"Arts management requires an entrepreneurial approach."
It’s a combination of understanding the creative process, along with a sense of what will be a hit with audiences that is crucial to the survival of the arts sector in Australia. Deakin Business School (DBS) is keen to play its part.
Associate Professor Hilary Glow, Director of the arts and cultural management program at DBS brings a passion for the arts sector and a connectedness with the business community to her day job. This year, she was elected president of the Green Room Awards, a long-standing series of awards, voted for and by Melbourne's performing arts community covering opera, music theatre, drama theatre and more.
It’s a remarkable achievement for any arts identity, and Assoc. Prof. Glow is the first academic to ascend to the role in the Green Room Award’s more than 30 years of existence. This underlines the high regard with which she is held by the arts community.
‘It's a fantastic opportunity for me to see the diversity of work that is happening in the sector from which we draw our students. These awards are very much part of the ecology of the arts sector and are a vital part of the recognition and celebration of the professionalism and excellence in the performing arts.

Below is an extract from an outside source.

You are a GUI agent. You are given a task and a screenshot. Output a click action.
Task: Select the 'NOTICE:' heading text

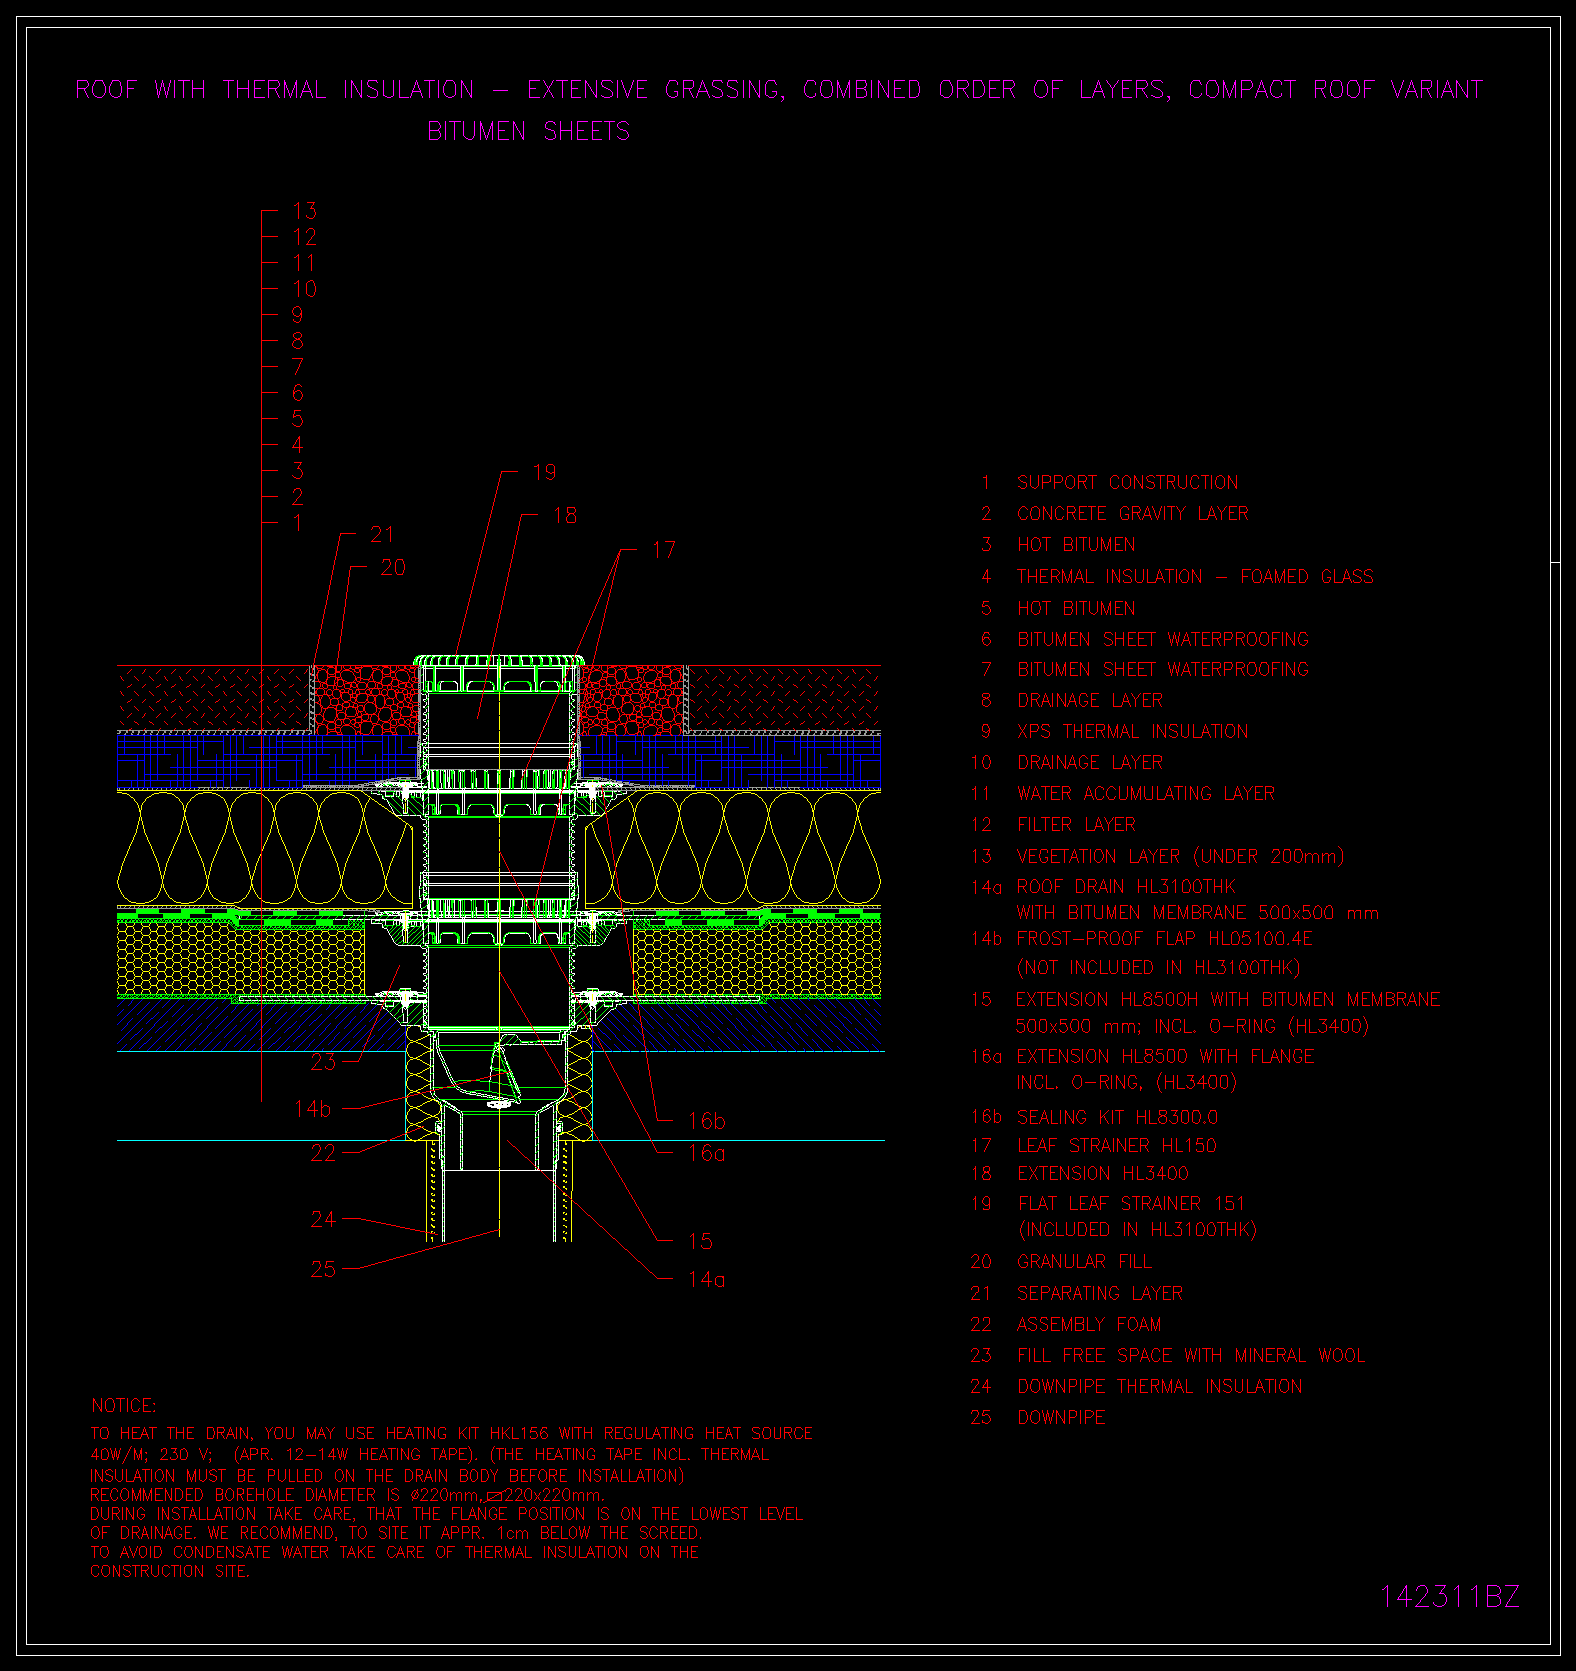(x=124, y=1406)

‘Our arts management program sits within a business school, and that means that we are always looking for the synergies between the cultural and business sectors,’ she explains.
Assoc. Prof. Glow‘s acceptance of this key industry role is an example of the type of hands-on management DBS focuses on in its arts and cultural management program, where there is a great emphasis on the real world experience of arts managers.
‘The more governments retreat from investing in the arts, the more important it becomes for arts and cultural organisations to diversify their funding sources and this is one of the things we rigorously address throughout the course,’ she says.
‘Arts management requires an entrepreneurial approach not only as to how organisations are run, but how individuals think about their roles.’